From PHP you can work with categories through a clean API:

use Joomla\CMS\Categories\Categories;

$categories = Categories::getInstance('Content');
$node       = $categories->get('news');     // by alias or id
$children   = $node->getChildren();
$parent     = $node->getParent();
$articles   = $node->getNumItems();

8.6 Making Your Component Category-aware

For a custom component, follow these four steps:

  1. Use extension = com_yourcomponent in #__categories.
  2. Extend Joomla\CMS\Categories\Categories for your component.
  3. Add a rules column to your items table for per-item ACL.
  4. Register a router that handles category segments in the URL.

8.7 Events to Hook Into

Plugins can react to category events:

EventWhen it fires
onCategoryChangeState When a category is published or unpublished.
onContentAfterSave (context com_categories.category) After a category is saved.
onContentBeforeDelete Before a category is deleted.

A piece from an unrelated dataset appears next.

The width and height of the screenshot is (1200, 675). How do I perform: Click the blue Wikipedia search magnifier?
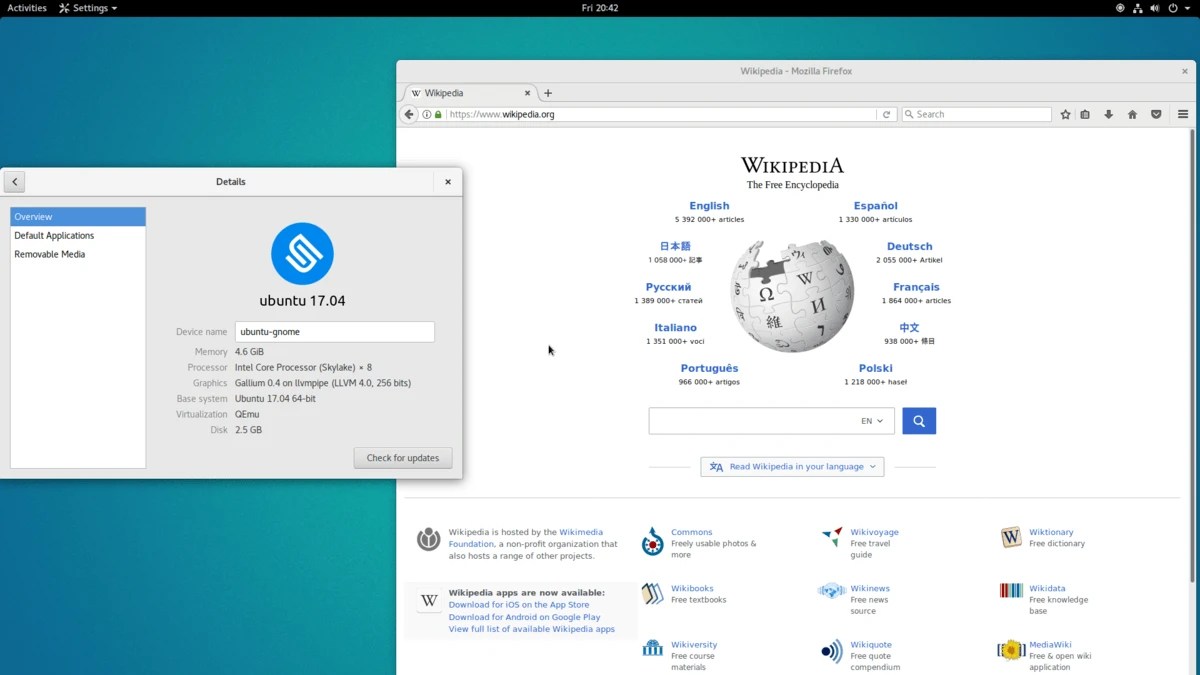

9. Common Mistakes and Pitfalls

9.1 Too Many Top-level Categories

A common mistake is to create many top-level categories instead of grouping them.

Less ideal:

News
Blog
Articles
Updates
Stories

Better:

Content
 ├── News
 ├── Blog
 └── Updates

9.2 Using Categories Like Tags

Categories should be:

  • Strategic
  • Stable
  • Structural

Do not create "one-off" categories for a single article. Use Tags for that instead.

9.3 Bad Planning

Restructuring categories after the website is live causes many problems:

  • Broken URLs.
  • SEO regressions.
  • Navigation confusion.
  • Permission tangles.

The lesson: plan your categories before you start building content.

9.4 Other Gotchas

  • Forgetting to rebuild after manual database edits leaves broken lft and rgt values.
  • Mixing languages: a category in nl-NL will not show items in en-GB.
  • Permission confusion: a "Denied" at component level cannot be overridden lower down.
  • Deleting a parent reassigns its children to the grandparent - it does not delete them.
  • Alias collisions under different parents are allowed, but they can confuse SEF URLs if the router is not configured well.

10. Best Practices and Quick Reference

If you only remember a few things from this article, remember these:

  • Plan your category structure before you create content.
  • Keep the tree shallow - two or three levels are usually enough.
  • Use Categories for structure, Tags for topics.
  • Set ACL at the level where it makes most sense, then let inheritance do the rest.
  • Reuse com_categories in your own extensions instead of building something new.
  • Run Rebuild after migrations or any direct database changes.

Cheat Sheet

CREATE       Content → Articles → Categories → New
NEST         Set the "Parent" field
PUBLISH      Status: Published + Access: Public
RESTRICT     Access: Registered (or custom level)
HIERARCHY    Use Rebuild if the tree breaks
WORKFLOW     Bind on the Options tab
FIELDS       Assign Custom Fields to specific categories
OVERRIDE     templates/{tpl}/html/com_content/category/
ROUTING      Enable SEF, use unique aliases
ACL          Component → Category → Article (inherited)
REUSE        index.php?option=com_categories&extension=com_X

11. Summary

In Joomla, categories are not just containers for content. They influence almost every layer of the system:

  • Structure: your information architecture.
  • Navigation: the menus visitors use.
  • Permissions: who sees and edits what.
  • SEO: URL paths and topic clustering.
  • Scalability: growth without rewrites.
  • Developer integration: a shared API for every extension.
  • User experience: for both editors and visitors.

A well-planned category tree saves time, prevents bugs, and makes a Joomla website easier to maintain for years. A bad category tree creates problems that grow with the website.

If you are planning a new Joomla site, migrating from an older version, or you suspect that your current category structure causes problems, it pays to look at categories early. They are the quiet foundation under almost everything Joomla does.